Calloway’s later admission regarding the presence of marijuana in the house was a fruit of the illegal detention, and could not be used to justify the subsequent search. United States v. Flores-Sandoval, 422 F.3d 711, 714 (8th Cir.2005) (evidence “obtained by exploitation of [an unlawful detention] instead of by means sufficiently distinguishable to be purged of the primary taint” must be excluded). His mother’s consent to search the home was also tainted by the officer’s illegal order that everyone vacate the home. See, e.g., Turner v. State, 674 So.2d 896, 897 (Fla. 5th DCA 1996) (“A consent to search given after illegal police conduct is presumptively tainted and is deemed involuntary absent ‘clear and convincing proof of an unequivocal break in the chain of illegality sufficient to dissipate the taint of prior official illegal action.’ ”) (quoting Norman v. State, 379 So.2d 643, 647 (Fla.1980)). As such, Calloway’s motion to suppress should have been granted.

Accordingly, we reverse Calloway’s convictions and sentences, along with the suppression order, and remand with directions that the trial court suppress the evidence against Calloway.

REVERSED AND REMANDED WITH DIRECTIONS.

BERGER and WALLIS, JJ., concur.

. The officer who observed Calloway step partially out of the side door testified that he "went back into the house,” but also said that he "ran back inside the house.” Given that Calloway only had one foot outside of the threshold, his retreat into the house would have spanned less than a full step. We fail to see how this small movement could fairly be characterized as running, although that is the description that the State latches onto for its analysis. The trial court also ultimately found that Calloway's detention was justified "based on [his] flight" at the sight of police. Although questionable, for purposes of this analysis we accept the trial court’s finding that Calloway’s reaction to the sight of police constituted "flight.”

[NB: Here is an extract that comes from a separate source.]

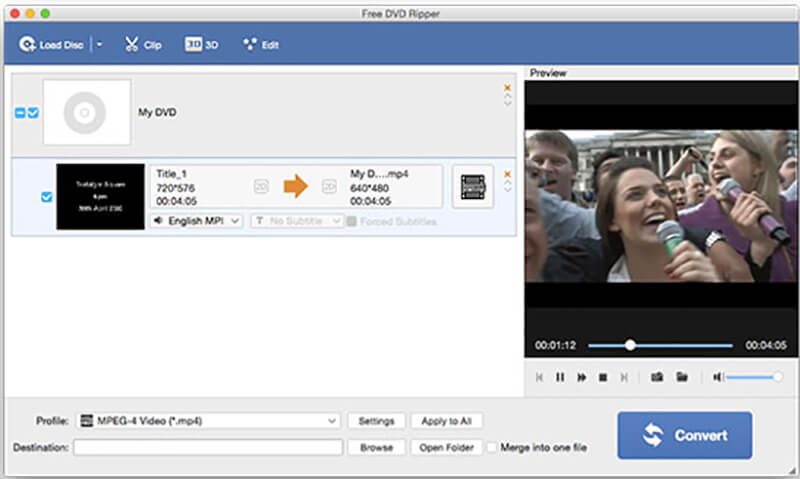Click the output format film icon for Title_1

pyautogui.click(x=472, y=187)
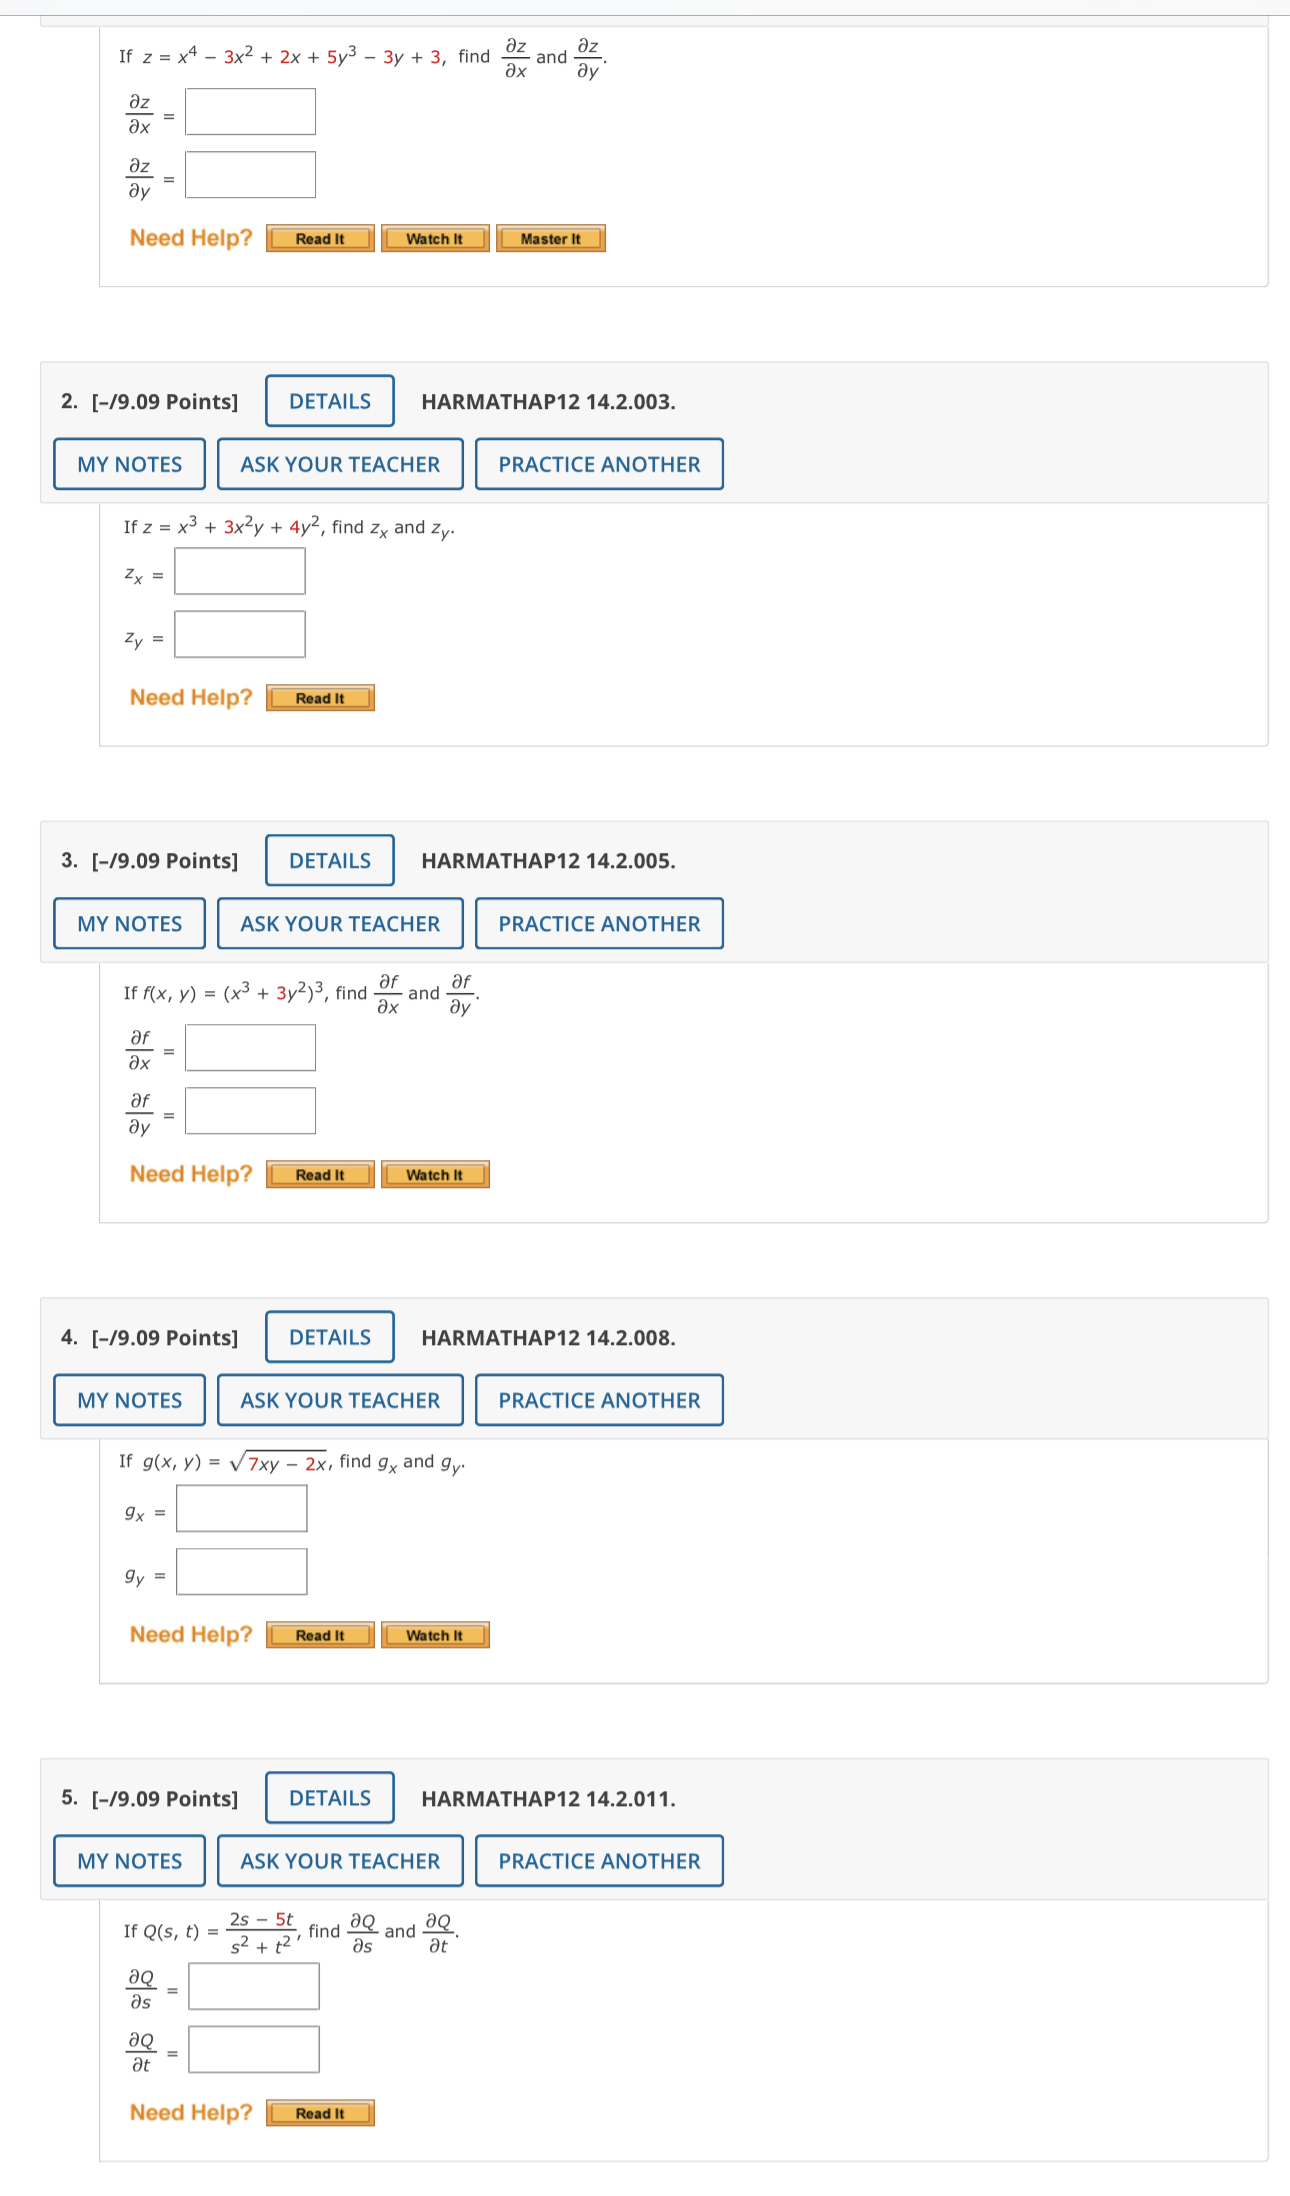Click Read It for problem 3
This screenshot has width=1290, height=2196.
tap(319, 1174)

. Calloway’s mother testified that she did not authorize the officers’ initial entry into the home to conduct the protective sweep, and that she only later consented to the search of her home because the officers threatened that if she withheld her consent they would come back with a search warrant and "tear the house up.” The trial court rejected this testimony and found that Calloway’s mother freely and voluntarily consented to the search of her home. We accept this finding, which is supported by the officers’ testimony.